Governor Scott Walker and Lt. Governor Rebecca Kleefisch turned in the petition signatures necessary to get on the ballot for re-election on Wednesday. The Walker re-election campaign announced that they gathered 12,000 signatures, well over the 2,000 needed and the 4,000 maximum that can be turned in.

“Hard-working families across the state are standing with Governor Walker and Lieutenant Governor Kleefisch and their strong record of results – including record-low unemployment, more people working than ever before, and historic investments in education,” said Joe Fadness, Walker’s Campaign Manager in a statement on Wednesday. “The strength of this organization is tested and unmatched, and the governor’s grassroots army is prepared to work each day until November 6 to ensure that Scott Walker can enact his agenda to help Wisconsin win the 21st century. The left may be angry, but our supporters are organized and optimistic about moving our state forward.”

State law allows candidates for governor to submit 4,000 signatures to be reviewed by the state election commission even though only 2,000 are needed. Candidates can gather more signatures as supplementary in case there is a challenge to any of the nominating petitions.

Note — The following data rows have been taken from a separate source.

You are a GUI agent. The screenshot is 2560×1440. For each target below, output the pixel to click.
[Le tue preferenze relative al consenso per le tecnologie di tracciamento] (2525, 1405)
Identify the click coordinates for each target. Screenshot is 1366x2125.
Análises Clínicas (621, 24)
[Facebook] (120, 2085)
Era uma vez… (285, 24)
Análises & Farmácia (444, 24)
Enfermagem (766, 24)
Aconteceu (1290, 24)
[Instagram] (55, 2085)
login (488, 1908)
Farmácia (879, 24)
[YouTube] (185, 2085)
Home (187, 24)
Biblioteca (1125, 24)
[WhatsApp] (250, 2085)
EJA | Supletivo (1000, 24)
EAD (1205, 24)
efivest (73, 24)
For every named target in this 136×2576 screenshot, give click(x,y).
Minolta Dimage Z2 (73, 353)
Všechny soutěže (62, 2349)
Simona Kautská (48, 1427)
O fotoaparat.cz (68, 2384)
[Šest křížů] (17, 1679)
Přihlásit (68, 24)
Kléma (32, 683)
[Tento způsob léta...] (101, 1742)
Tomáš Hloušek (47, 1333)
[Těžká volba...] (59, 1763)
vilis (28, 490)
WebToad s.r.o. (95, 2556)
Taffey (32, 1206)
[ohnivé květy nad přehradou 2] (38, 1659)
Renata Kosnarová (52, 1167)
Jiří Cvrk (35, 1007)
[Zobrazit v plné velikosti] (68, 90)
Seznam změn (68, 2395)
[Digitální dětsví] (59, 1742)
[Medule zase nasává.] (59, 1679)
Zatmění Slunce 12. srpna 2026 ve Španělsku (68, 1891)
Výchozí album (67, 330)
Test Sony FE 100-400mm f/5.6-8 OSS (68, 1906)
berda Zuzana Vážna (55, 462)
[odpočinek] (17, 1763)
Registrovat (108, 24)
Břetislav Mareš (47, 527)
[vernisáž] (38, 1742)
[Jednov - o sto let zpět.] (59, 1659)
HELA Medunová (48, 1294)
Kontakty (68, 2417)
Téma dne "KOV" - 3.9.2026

However, given the numbers being submitted, it’s unlikely that Democrats will mount a challenge to the governor’s nomination papers.

Kleefisch’s campaign gathered nearly 8,000 signatures, bringing the total number of signatures for the Walker/Kleefisch ticket to 20,000 from all 72 counties.

At least ten Democrats are expected to submit the necessary signatures by the June 1 deadline to qualify to appear on the ballot as candidates for governor.

Meanwhile, state Sen. Leah Vukmir (R-Brookfield) and U.S. Senator Tammy Baldwin (D-WI) are also expected to turn in the signatures necessary to appear on the ballot for the August 14 primary, according to the Associated Press. If both file as expected, it will be the most women running nationwide for the U.S. Senate ever, 42. Baldwin is expected to file well over the maximum number of signatures allowed, 13,000, according to the AP’s Scott Bauer, while Vukmir is expected to file her nomination papers in person and is expected to submit the maximum allowed by law, 4,000 signatures.

Vukmir’s opponent in the Republican primary, Kevin Nicholson, submitted the maximum allowed by law last week to qualify for the ballot.